Oleh: Dr. Adian Husaini
Hidayatulah.com | NEGARA Kesatuan Republik Indonesia (NKRI) adalah negara Muslim terbesar di dunia. Dulu, negeri ini 100% penduduknya bukan Muslim. Lalu, datanglah para ulama ke negeri kita. Mereka terpicu oleh khutbah perpisahan (Khutbah Wada’) Rasulullah ﷺ di Padang Arofah: ”Hendaklah kalian yang hadir menyampaikan kepada yang tidak hadir!”
Dalam khutbah terakhirnya itu, berulang kali Rasulullah ﷺ menyampaikan kesaksian: ”Allahumma isyhad, Allahumma isyhad!” (Ya Allah, saksikanlah… Ya Allah saksikanlah!).
Allah memang sudah memberikan tugas berat kepada Rasulullah ﷺ : ”Wahai Rasul, sampaikanlah apa-apa yang diturunkan kepadamu dari Tuhanmu. Sebab jika engkau tidak melaksanakan (demikian), tidaklah (dapat dikatakan bahwa) engkau telah melaksanakan perintah-Nya.” (QS al-Maidah: 67).

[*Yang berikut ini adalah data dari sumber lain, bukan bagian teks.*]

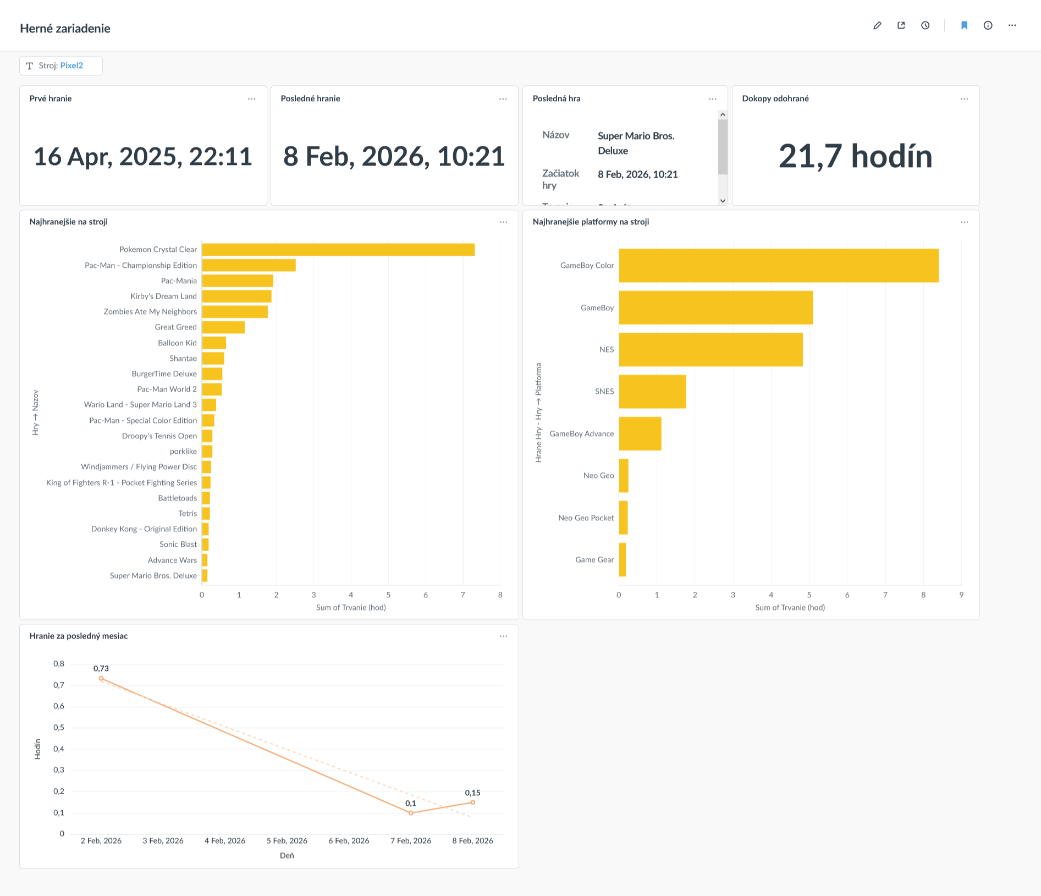Open the dashboard header three-dot menu
The height and width of the screenshot is (896, 1041).
coord(1012,25)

Maka, setelah itu, para sahabat Nabi menyebar ke berbagai penjuru dunia. Mereka melaksanakan amanah risalah, menyebarkan Islam ke segenap bangsa. Rasullah ﷺ memang diutus untuk seluruh umat manusia (QS Saba’: 28).

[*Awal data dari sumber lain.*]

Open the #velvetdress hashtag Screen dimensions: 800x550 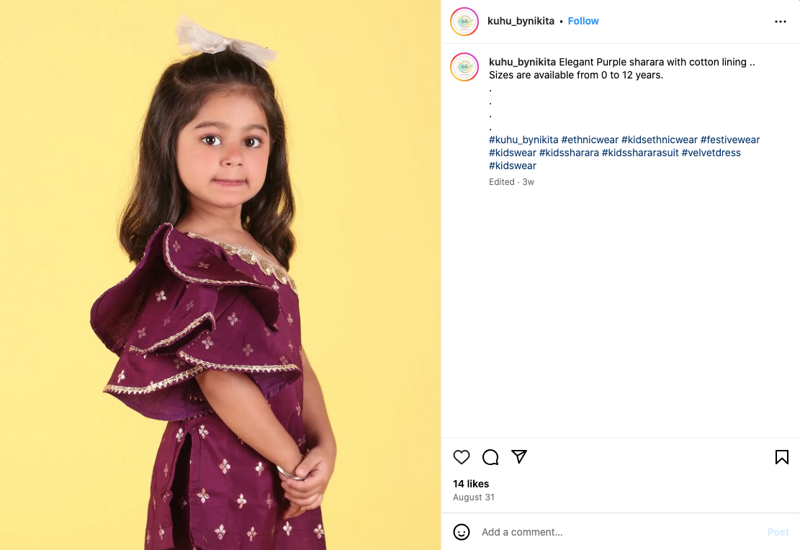[711, 153]
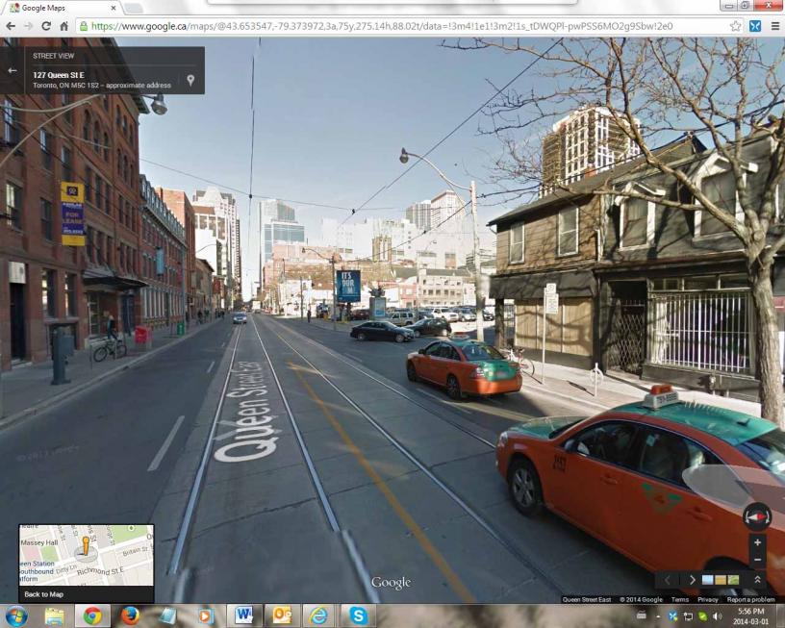Collapse the imagery strip with double chevron
The width and height of the screenshot is (785, 628).
point(756,580)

Hampir bisa dipastikan bahwa Islam sudah masuk ke Nusantara ini sejak masa sahabat Nabi. Sebab, ada sahabat Nabi yang sampai ke China. Islamisasi Nusantara adalah salah satu prestasi dakwah yang mencengangkan. Negeri seluas ini, seberagam ini, bisa disatukan dengan satu agama, dan satu bahasa, tanpa dukungan tentara. Penduduk negeri ini dengan sukarela memeluk Islam.
Beratus-ratus tahun, para pendakwah Islam berjuang dengan keikhlasan, kesabaran, dan kesungguhan yang luar biasa, sehingga mayoritas rakyat Nusantara memeluk Islam. Bahkan, upaya penjajah selama ratusan tahun untuk mengubah agama mayoritas penduduk negeri ini, tidak mencapai hasil yang mereka harapkan.
Selama itu pula para ulama dengan gigih menjaga umat dan masyarakat. Penjajah kemudian berhasil melakukan proses sekulerisasi melalui pendidikan. Para ulama dan cendekiawan Muslim harus berhadapan dengan sesama Muslim saat harus merumuskan konsep negara merdeka dan mengisi kemerdekaan. Toh para ulama tetap bersabar dan terus berdakwah.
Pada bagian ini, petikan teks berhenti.